#### Problem:
Go through the listing below and return each line that includes "Switch".

#### Records provided:
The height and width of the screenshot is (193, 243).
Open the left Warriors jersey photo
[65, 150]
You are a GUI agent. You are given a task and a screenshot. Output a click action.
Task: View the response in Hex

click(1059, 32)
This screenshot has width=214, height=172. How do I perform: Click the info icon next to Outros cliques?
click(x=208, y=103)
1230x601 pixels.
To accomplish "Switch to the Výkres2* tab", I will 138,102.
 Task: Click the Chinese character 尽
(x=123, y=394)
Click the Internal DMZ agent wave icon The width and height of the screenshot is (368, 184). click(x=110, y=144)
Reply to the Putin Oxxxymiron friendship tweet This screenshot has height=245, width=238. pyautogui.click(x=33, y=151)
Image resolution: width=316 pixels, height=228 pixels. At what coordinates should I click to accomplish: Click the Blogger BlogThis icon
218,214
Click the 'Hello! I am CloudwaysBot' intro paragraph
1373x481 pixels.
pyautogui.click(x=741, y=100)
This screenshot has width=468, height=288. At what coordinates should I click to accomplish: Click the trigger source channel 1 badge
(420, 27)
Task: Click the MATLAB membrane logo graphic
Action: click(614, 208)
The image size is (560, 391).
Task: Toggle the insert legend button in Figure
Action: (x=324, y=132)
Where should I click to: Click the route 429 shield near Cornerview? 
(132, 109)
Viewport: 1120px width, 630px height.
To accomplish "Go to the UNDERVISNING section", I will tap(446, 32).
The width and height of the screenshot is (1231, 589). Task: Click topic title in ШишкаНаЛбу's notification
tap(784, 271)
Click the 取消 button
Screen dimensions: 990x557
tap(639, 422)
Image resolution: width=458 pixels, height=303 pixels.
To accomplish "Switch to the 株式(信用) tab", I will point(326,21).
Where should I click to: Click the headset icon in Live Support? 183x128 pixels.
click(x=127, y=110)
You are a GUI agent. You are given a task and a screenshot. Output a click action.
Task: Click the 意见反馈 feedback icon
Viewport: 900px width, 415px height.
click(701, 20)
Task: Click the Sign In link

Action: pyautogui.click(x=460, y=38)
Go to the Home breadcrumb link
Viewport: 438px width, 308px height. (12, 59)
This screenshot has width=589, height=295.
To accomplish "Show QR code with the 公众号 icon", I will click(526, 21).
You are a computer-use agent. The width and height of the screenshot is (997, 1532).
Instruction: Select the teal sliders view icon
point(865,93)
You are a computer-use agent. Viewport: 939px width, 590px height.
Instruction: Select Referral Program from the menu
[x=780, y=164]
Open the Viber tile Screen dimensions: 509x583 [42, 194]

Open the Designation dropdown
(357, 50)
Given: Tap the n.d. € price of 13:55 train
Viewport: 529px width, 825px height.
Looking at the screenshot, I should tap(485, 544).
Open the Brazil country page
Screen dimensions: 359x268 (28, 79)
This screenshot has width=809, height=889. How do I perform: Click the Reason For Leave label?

#### Exercise answer:
To accomplish "Switch to the Výkres2* tab", I will 138,102.
To accomplish "Switch to the 株式(信用) tab", I will point(326,21).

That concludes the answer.